Why measure conformance?
There's no official conformance suite for DynamoDB. AWS doesn't publish one, so every emulator author ends up guessing at how the real thing behaves and testing against their own assumptions. The closest the community had was Dynalite's test suite, and by the start of 2026 over half of its tests had drifted out of step with current DynamoDB. DynamoDB Local ships with no test suite at all.
That's the gap the conformance suite fills. It runs every test against real DynamoDB on AWS first, records what passes, and treats that as the baseline. An emulator only passes a test if it gives the same answer DynamoDB does. Real DynamoDB is the ground truth, which is why it sits at the top of every table at a flat 100% - not because it scored well, but because it's the thing everything else is measured against.
"Works with the SDK" isn't the same as "behaves like DynamoDB"
Plenty of emulators will happily take your requests and hand something back. The question that matters is whether they hand back the same something. A subtly different error, a validation check that fires in a different order, a filter that returns one extra item - none of it breaks the happy path, all of it bites you in production when your code was quietly relying on the real behaviour.
So the suite tests observable behaviour and nothing else. It drives the standard AWS SDK against an HTTP endpoint and asserts on what comes back: the response shape, the exact error, the order things are validated in. No internal hooks, no privileged access. If your application talks to the target through the SDK, that's precisely what gets checked.

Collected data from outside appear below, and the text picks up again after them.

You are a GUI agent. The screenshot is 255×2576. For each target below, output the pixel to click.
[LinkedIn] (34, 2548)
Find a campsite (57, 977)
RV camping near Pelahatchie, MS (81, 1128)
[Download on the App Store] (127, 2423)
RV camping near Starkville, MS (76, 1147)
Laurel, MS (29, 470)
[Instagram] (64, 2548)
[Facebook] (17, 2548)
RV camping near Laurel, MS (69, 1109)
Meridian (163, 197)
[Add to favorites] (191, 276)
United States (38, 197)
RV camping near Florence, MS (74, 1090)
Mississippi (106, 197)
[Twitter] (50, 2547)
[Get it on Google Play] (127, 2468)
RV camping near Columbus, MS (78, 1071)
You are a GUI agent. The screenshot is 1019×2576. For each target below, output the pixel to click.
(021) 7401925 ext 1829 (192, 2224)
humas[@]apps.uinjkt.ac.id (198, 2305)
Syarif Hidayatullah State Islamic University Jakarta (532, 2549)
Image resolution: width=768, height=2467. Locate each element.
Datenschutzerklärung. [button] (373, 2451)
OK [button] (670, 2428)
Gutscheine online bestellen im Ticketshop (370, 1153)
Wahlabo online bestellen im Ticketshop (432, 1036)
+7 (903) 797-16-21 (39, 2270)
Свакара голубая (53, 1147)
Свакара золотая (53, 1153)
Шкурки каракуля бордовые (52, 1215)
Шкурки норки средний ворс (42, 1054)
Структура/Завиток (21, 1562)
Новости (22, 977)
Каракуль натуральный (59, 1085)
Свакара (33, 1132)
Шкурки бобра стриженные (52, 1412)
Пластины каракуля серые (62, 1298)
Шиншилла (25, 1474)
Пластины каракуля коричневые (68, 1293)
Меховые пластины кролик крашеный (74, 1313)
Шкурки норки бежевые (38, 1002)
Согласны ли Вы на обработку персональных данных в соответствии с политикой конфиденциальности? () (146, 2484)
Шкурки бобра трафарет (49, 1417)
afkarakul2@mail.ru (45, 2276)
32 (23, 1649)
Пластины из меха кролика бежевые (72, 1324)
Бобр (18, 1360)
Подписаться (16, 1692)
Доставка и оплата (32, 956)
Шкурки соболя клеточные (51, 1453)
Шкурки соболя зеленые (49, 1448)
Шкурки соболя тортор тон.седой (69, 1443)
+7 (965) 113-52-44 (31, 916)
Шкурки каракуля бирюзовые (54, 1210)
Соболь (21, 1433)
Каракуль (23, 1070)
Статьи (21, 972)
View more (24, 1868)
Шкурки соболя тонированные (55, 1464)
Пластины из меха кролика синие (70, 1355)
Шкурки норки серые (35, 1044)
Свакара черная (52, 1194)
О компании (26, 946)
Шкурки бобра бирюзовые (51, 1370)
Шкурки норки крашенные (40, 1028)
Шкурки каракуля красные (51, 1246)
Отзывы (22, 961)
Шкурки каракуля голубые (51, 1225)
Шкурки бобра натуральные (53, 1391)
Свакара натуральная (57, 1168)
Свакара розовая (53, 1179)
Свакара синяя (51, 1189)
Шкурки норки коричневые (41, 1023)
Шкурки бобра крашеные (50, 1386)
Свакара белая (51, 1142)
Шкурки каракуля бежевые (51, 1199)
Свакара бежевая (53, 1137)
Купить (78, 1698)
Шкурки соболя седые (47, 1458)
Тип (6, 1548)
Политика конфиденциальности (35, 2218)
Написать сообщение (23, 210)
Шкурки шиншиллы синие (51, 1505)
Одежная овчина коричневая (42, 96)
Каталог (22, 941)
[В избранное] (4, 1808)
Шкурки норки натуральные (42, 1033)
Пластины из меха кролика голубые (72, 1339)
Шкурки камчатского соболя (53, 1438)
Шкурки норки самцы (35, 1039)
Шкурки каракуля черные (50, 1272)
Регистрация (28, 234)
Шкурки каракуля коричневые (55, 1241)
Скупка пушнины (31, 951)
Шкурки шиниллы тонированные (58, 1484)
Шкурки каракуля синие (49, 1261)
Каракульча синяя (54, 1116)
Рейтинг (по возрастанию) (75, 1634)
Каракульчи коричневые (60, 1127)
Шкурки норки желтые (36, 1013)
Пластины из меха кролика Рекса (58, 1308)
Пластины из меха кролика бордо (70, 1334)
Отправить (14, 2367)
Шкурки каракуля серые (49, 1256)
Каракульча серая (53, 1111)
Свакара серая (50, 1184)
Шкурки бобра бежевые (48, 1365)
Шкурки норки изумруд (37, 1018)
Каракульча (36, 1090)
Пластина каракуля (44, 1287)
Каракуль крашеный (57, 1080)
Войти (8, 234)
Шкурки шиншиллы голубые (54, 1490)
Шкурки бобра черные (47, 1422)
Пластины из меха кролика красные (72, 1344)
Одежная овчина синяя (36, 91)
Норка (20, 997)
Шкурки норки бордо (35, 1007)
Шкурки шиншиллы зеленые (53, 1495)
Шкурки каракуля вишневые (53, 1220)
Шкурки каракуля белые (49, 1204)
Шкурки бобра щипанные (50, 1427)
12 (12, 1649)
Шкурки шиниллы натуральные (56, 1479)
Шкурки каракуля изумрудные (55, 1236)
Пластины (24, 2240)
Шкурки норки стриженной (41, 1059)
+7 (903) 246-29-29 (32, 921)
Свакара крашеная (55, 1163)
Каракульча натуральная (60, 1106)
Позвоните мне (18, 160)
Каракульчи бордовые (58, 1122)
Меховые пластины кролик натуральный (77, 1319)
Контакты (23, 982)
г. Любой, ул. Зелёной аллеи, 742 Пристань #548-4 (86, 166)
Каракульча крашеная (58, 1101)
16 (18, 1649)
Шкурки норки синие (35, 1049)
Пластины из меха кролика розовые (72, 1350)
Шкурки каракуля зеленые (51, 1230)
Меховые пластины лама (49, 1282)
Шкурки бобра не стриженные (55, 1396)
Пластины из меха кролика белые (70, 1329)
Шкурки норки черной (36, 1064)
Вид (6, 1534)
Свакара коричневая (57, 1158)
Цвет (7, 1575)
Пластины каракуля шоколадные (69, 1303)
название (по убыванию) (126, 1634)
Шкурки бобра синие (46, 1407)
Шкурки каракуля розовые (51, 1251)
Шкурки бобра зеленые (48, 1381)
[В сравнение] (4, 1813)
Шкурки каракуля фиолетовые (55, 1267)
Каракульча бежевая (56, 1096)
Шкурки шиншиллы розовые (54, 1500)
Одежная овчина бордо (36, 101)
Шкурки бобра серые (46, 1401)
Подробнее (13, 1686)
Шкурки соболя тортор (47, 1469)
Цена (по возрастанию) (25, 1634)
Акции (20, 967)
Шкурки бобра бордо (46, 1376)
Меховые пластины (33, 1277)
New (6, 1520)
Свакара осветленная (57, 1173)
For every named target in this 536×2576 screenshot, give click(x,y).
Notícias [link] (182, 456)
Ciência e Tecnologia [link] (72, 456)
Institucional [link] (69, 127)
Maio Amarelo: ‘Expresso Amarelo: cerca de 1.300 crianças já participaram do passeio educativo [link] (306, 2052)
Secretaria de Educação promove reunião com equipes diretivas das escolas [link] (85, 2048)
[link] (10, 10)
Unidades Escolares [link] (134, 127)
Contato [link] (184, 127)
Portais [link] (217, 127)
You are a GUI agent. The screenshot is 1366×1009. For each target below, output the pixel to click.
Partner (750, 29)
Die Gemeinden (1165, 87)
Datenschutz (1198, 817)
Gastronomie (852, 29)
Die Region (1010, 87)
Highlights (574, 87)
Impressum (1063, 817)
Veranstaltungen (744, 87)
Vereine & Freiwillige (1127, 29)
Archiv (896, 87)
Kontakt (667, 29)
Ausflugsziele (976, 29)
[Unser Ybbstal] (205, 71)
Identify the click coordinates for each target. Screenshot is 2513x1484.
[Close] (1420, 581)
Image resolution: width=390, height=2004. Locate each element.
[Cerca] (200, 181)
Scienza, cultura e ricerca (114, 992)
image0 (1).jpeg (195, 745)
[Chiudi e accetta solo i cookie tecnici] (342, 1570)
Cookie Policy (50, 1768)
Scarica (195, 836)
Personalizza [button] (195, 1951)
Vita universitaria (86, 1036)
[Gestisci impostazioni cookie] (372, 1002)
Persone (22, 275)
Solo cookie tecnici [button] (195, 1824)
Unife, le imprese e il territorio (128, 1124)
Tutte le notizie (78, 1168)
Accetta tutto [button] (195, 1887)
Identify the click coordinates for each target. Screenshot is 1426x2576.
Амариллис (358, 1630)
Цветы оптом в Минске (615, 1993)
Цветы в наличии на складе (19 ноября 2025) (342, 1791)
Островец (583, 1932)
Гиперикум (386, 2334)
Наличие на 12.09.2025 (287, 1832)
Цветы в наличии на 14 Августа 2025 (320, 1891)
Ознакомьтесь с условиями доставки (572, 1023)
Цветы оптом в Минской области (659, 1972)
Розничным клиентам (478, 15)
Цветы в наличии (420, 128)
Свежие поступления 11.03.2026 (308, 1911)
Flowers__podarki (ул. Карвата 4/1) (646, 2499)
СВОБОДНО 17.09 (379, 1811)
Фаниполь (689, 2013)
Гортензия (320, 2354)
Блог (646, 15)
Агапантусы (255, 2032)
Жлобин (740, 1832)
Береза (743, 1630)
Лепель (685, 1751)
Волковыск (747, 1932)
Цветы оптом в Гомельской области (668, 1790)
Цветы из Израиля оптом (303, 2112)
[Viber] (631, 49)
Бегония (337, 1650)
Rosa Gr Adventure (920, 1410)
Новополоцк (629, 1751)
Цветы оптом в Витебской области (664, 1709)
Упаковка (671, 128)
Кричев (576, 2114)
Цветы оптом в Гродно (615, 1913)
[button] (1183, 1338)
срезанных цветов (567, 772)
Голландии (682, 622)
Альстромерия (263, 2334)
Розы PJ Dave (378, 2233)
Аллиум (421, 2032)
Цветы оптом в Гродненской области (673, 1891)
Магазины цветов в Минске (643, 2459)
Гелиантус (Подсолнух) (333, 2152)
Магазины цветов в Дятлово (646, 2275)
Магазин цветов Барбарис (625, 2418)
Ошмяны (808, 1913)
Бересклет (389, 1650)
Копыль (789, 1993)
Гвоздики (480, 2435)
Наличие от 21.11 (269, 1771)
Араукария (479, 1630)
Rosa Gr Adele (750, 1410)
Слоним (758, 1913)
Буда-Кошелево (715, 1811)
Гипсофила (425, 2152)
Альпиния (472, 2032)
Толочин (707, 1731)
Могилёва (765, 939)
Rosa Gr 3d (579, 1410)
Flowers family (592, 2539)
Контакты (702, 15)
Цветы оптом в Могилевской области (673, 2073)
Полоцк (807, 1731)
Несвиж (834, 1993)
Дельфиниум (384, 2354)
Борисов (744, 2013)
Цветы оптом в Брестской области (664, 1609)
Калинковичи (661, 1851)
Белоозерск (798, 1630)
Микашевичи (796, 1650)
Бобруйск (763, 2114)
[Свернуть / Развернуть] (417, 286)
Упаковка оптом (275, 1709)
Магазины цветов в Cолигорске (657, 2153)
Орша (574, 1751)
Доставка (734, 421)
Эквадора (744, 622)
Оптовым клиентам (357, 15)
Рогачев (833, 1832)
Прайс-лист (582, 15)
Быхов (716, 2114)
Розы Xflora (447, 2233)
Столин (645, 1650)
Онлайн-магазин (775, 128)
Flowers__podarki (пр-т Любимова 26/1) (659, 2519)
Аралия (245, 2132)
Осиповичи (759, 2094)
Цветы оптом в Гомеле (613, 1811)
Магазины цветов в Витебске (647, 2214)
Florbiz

Three tiers, because one number hides too much
A single "92%" tells you almost nothing. Ninety-two percent of what? Miss 8% of the core operations and you'll feel it constantly; miss 8% of the strictest edge cases and it's likely still fine for local development. Those are very different situations behind the same number, so the suite splits its tests into three tiers.
Tier 1 - Core. The operations roughly 90% of DynamoDB users rely on: CRUD, queries, scans, batch operations, GSIs, UpdateTable. The lower an emulator scores here, the more often everyday code will hit a difference.
Tier 2 - Complete. Documented but less common features: transactions, PartiQL, LSIs, TTL, streams, tags. A gap here only matters if you actually use that feature.
Tier 3 - Strict. Validation ordering, exact error message wording, limits, and legacy API shapes. Missing some of this is usually fine when you're developing locally, where the exact error string rarely matters. It matters far more in CI: if your own test suite runs against an emulator and asserts on error messages or validation behaviour, a Tier 3 gap is exactly the kind of thing that lets a bug through a green build and only shows up against real DynamoDB in production.
"100% Tier 1, 95% Tier 2, 80% Tier 3" tells you far more than "92%" ever could.
Skips are scope, fails are bugs
Skips here are deliberate, not flakiness. Each test file probes for feature support up front and skips itself if the target doesn't implement that operation at all. That is a different thing from a failure, and the score treats it differently. A skip says "I don't do this"; a fail says "I do this, but I get it wrong". So the percentage is correctness over the operations a target actually implements - passed divided by passed plus failed - and skips are left out of it, reported separately as scope rather than held against the score.
That keeps an unimplemented operation honest as a boundary, not a black mark. It does mean a target that implements a narrow slice and gets it right can score highly, so every score on this site is shown next to how much of the suite the target attempts. Correctness tells you whether what it does is right; coverage tells you how much it does. You need both, and a high percentage on a thin surface reads as exactly that.
Why a whole site for it
The suite already publishes its latest numbers as a table in its README. That's fine for a single snapshot, but a markdown table can't show whether an emulator is improving or regressing, it can't carry a per-tier breakdown without overflowing the page, and it throws away every run before the current one.
The data to tell the fuller story was there all along. Every run stamps its results into the repo, and the git history holds every past snapshot. So this site reads that history and rebuilds the whole timeline: the latest results with run-over-run movement, a page for each target, and every recorded run you can step back through.
Every figure here is derived from the suite's own results at build time. None of it is typed in by hand, which is the point - the moment you copy a number into a second place, the two start drifting apart, and conformance figures that drift are worse than none at all.